In regard to the attractiveness of France, a document is a leading authority in this area: The "Bilan 2018 des investissements internationaux en France" (2018 Annual Report: international investments in France), which was published on 4 April 2019 by the public agency Business France.
France preferred over Germany
The 2018 edition of this report, which is published each year, shows that the attractiveness of France increased once again in 2018 with 1,323 foreign investment decisions identified (the creation of new sites, the expansion of existing sites or company takeovers), which is an increase of 2% compared to 2017 (1,298 decisions).
The 2018 figure is thereby a historic record. Last year, projects by foreign investors led to the creation or retention of 30,302 jobs compared to 33,489 in 2017.
Another leading document comes to similar conclusions. The "Baromètre de l’attractivité de la France 2019" (2019 France attractiveness barometer), published on 4 June 2019 by the firm EY, shows that France remains firmly in the race with 1,027 projects by foreign investors in 2018, which is an increase of 1% compared to 2017.
A historic fact, France has overtaken Germany, one of its historic competitors (973 projects, -13%) and is hot on the heels of the leader, the United Kingdom (1,054 projects, -13%). What is important is not the figure itself, but rather the fact that France is among Europe's priority destinations.
A leap forward in terms of image
A survey on the economic attractiveness of France, carried out by Kantar Public in November-December 2018 on behalf of Business France, among 753 foreign businesses, ("Baromètre de l’attractivité de la France," France attractiveness survey), is consistent with the results of the reports by Business France and EY.
This survey demonstrates that the image of France has taken a leap forward: 61% of foreign directors believe that the attractiveness of France has improved over the last two years. This is a 7-point increase compared to 2017, after a 16-point increase the year before.
A solid position on a global level
What does this mean on a global level? The annual survey by the American strategy consulting firm A.T. Kearney, "Facing a Growing Paradox. The 2019 A.T.Kearney Foreign Direct Investment Confidence Index®", published on 13 May 2019, also offers a positive result for France.
This report measures the global confidence index for countries likely to attract more foreign direct investments (FDI). France gained two places compared to 2018, and for the first time is therefore now in 5th place in the rankings. This marks "its highest place ever achieved", according to the Chicago-based firm. This study highlights the fact that the social movements and economic measures adopted as a consequence have not had a major impact on the perception of investors.
The importance of reforms
These results confirm the conclusions of surveys from previous years, and confirm the existence of a dynamic of international investment in France, despite a relatively unfavourable environment: deterioration of the international environment (Brexit, USA China trade war, signs of the return of protectionism, etc.) and social movements in France.
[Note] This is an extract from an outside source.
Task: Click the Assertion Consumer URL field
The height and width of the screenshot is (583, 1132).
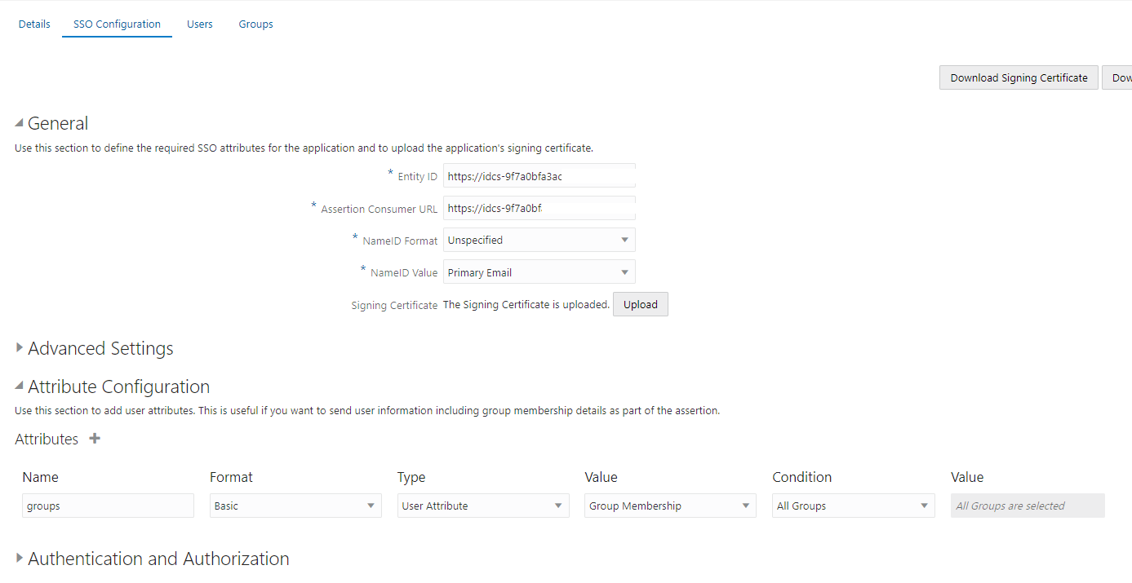Action: [539, 207]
The return of foreign investor confidence can be explained mainly by the process of reforms rolled-out during François Hollande's term and amplified during that of Emmanuel Macron (labour market, professional training, apprenticeships, lowering corporation tax, unemployment insurance, retirement, etc.). "The confidence of investors has increased slightly since Emmanuel Macron became President in May 2017", suggest the American firm A.T. Kearney.
The French government has, in particular, taken steps on sensitive issues, that of removing the obstacles to employment in order to boost job creation: a phenomenon demonstrated by the fall in unemployment rates in 2019. Among the measures adopted, we note the Crédit d'Impôt pour la Compétitivité et l'Emploi (CICE, tax credit for employment and competitiveness), a tax benefit concerning businesses that take on employees and which results in a reduction in their social security contributions. The reforms put in place have strengthened structural factors in the attractiveness of France, evidenced in the previous studies: geographic location, quality of infrastructure, labour productivity and the potential of universities and research.
Unaltered long-term confidence
Even if their view is positive, investors are not handing France a blank cheque. The EY study even shows that the optimism of international directors over three years has decreased following the enthusiasm generated by Emmanuel Macron's election (30% in 2019 compared to 55% in 2018). Consequently, re-location forecasts have dropped five points (from 24% to 19%). 57% of directors say they are sensitive to the social and political climate on a European level.
For 47% of investors, France must continue in its efforts to simplify and modernise, according to EY. 44% believe that France has to become more competitive when it comes to tax. In the longer term, 37% of investors say that France must develop in the area of education and skills to maintain its competitive position in the global economy.
However, the image of France in 2019 remains highly regarded over the long term by 80% of investors, which shows that France's dynamic remains well-oriented. In other words, to be able to fully benefit from its assets, France must maintain its efforts in terms of reforms, according to the study mentioned above.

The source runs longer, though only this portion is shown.